In this section, we will walk you through a concrete example of how to go about setting up your MCF, CSV, and JSON files.

Step 1: Define statistical variables in MCF

Nodes in the Data Commons knowledge graph are defined in Metadata Content Format (MCF). For custom Data Commons using explicit schema, you must define your statistical variables using MCF. The MCF file must have a .mcf suffix. The importer will automatically find them when you start the Docker data container.

Here’s an example of defining the same statistical variables in the WHO data in MCF. It defines 3 statistical variable nodes.

Node: dcid:who/Adult_curr_cig_smokers
typeOf: dcid:StatisticalVariable
name: "Prevalence of current cigarette smoking among adults (%)"
populationType: dcid:Person
measuredProperty: dcid:percent

Node: dcid:who/Adult_curr_cig_smokers_female
typeOf: dcid:StatisticalVariable
name: "Prevalence of current cigarette smoking among adults (%) [Female]"
populationType: dcid:Person
measuredProperty: dcid:percent
gender: dcid:Female

Node: dcid:who/Adult_curr_cig_smokers_male
typeOf: dcid:StatisticalVariable
name: "Prevalence of current cigarette smoking among adults (%) [Male]"
populationType: dcid:Person
measuredProperty: dcid:percent
gender: dcid:Male

The order of nodes and fields within nodes does not matter.

The following fields are always required:

Node: This is the DCID of the entity you are defining. We recommend that you add an optional prefix, separated by a slash (/), for example, who/, to differentiate your custom variables from base DC variables. The prefix acts as a namspace, and should represent your organization, dataset, project, or whatever makes sense for you.

What this exercise asks =
a) Answer these questions using the Data Commons text:
(i) What suffix must the MCF file have?
(ii) How many statistical variable nodes does the WHO example define?
(iii) What example prefix is recommended for the Node field?
b) Copy the passage of the Data Commons text that begins at the words "Node: This is" and stops after the words "sense for you.".
Base your answers solely on the Data Commons text.

Information supplied =
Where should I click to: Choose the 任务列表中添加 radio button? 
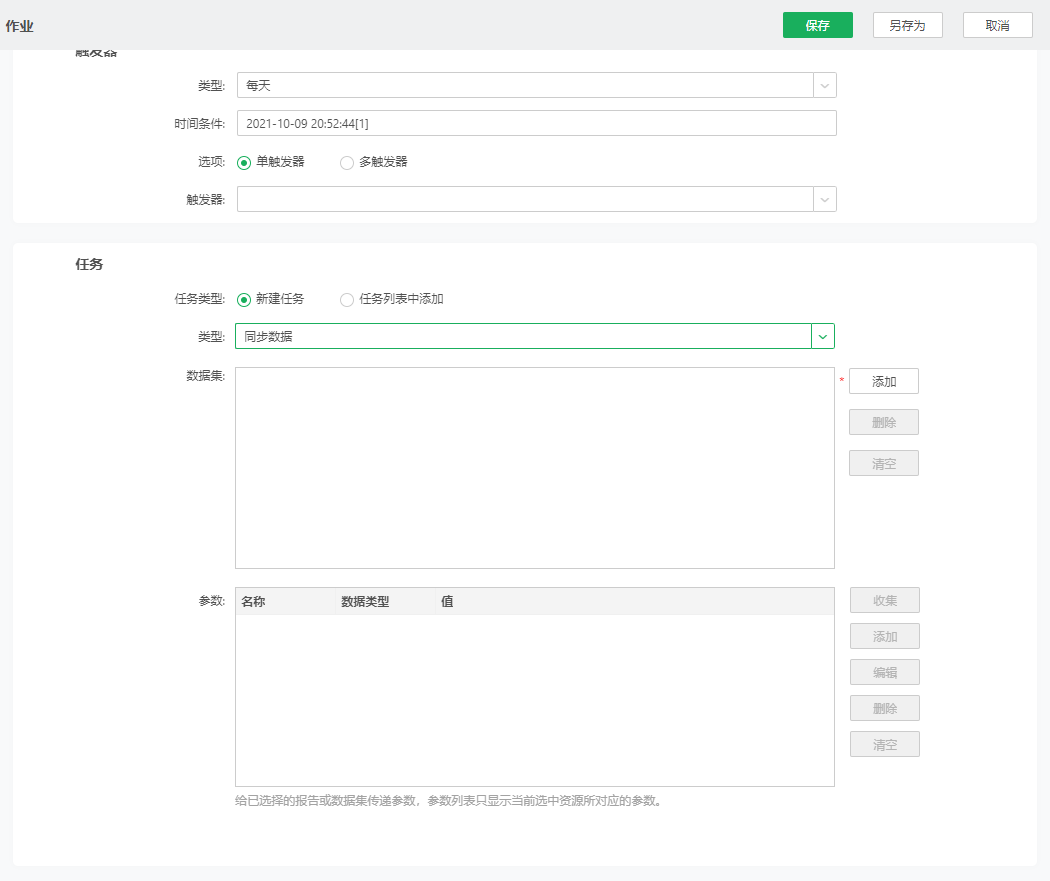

Responses per task =
a)
(i) .mcf
(ii) 3
(iii) who/

b)
Node: This is the DCID of the entity you are defining. We recommend that you add an optional prefix, separated by a slash (/), for example, who/, to differentiate your custom variables from base DC variables. The prefix acts as a namspace, and should represent your organization, dataset, project, or whatever makes sense for you.